Bei der Ausrichtung der Fußball-Weltmeisterschaft 2022 bekommt Katar womöglich Unterstützung aus dem Iran. Wie der Economist berichtet, laufen derzeit Gespräche, WM-Besucher in Hotels auf den iranischen Inseln Kisch und Qeschm unterzubringen. Dass der Iran Spiele ausrichten wird, gilt indes als unwahrscheinlich.

Das Emirat am Persischen Golf hat Probleme, seine Zusagen bis 2022 einzuhalten: Dem Bericht zufolge wird es Katar nicht schaffen, die einst versprochenen 100.000 Hotelzimmer fertigzustellen. Zu erwarten sei, dass 2022 gerade einmal 45.000 Hotelbetten zur Verfügung stehen. Für die Unterbringung der Fans sollen deshalb auch Kreuzfahrtschiffe oder ausgebesserte Lager von Arbeitsmigranten genutzt werden.

Dem Bericht zufolge werden bei der WM auch weniger Stadien als ursprünglich geplant zur Verfügung stehen. Nur acht von insgesamt zwölf Stadien würden bis 2022 fertiggestellt sein.

Ursprünglich hatten die Vereinigten Arabischen Emirate ihre Unterstützung zugesagt, allerdings brachen sie im Juni letzten Jahres zusammen mit Saudi-Arabien und Bahrain die diplomatischen Beziehungen zu dem Land ab – unter anderem wegen der guten Kontakte zwischen Katar und Iran. Auch werfen sie dem Emirat vor, Terrormilizen wie den "Islamischen Staat" zu unterstützen. Neben dem Iran kann Katar daher noch auf die Unterstützung des Oman und Jordaniens hoffen.

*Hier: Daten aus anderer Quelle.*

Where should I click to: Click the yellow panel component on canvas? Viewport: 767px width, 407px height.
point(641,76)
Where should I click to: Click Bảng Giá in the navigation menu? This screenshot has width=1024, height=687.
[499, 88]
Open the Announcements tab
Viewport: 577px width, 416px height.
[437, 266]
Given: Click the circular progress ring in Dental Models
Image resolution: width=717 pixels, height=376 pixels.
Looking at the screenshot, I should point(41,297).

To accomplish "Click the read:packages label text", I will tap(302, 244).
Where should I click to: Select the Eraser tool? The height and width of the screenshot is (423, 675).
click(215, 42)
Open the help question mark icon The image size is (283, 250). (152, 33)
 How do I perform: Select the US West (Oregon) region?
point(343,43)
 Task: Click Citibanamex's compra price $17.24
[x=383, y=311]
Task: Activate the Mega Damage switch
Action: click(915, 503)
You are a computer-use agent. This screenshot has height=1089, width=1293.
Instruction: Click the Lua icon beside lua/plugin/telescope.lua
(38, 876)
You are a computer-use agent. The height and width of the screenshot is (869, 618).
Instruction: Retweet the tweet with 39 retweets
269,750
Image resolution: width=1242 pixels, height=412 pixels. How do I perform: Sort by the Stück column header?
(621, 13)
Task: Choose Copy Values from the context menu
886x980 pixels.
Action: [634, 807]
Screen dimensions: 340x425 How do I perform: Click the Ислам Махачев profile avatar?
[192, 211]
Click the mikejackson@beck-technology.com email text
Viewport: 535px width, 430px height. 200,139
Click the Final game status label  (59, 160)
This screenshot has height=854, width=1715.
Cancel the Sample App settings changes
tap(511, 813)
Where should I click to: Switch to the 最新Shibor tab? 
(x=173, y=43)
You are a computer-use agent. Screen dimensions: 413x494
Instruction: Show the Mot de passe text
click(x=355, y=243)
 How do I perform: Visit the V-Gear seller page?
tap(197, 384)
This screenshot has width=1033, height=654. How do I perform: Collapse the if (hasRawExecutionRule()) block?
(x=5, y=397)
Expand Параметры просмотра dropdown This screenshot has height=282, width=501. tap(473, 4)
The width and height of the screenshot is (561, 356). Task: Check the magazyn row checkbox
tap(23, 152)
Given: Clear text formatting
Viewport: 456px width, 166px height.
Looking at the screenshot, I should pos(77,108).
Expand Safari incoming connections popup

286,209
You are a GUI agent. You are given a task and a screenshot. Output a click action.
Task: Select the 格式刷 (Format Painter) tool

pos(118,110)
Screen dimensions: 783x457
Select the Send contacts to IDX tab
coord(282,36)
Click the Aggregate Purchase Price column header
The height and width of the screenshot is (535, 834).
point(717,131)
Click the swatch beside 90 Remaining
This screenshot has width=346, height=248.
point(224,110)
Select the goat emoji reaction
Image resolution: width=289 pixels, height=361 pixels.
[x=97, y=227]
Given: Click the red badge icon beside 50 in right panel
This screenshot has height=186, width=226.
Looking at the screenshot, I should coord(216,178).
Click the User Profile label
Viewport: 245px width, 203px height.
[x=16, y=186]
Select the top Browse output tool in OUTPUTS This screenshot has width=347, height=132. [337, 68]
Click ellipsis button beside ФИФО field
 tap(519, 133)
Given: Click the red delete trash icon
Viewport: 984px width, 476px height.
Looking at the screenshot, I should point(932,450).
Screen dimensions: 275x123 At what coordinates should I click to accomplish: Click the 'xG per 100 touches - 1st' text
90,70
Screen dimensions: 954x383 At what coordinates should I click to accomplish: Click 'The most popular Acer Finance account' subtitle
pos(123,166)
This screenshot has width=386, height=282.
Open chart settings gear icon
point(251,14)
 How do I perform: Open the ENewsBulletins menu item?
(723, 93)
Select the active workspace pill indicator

Vergabe der WM an Katar ist umstritten

Dass die Fußball-WM 2022 in Katar stattfindet, ist seit Langem umstritten. So wird sie aufgrund des heißen Wüstenklimas im November und Dezember ausgetragen. Außerdem kritisieren Menschenrechtsorganisationen die Arbeitsbedingungen auf den Baustellen der WM-Stadien.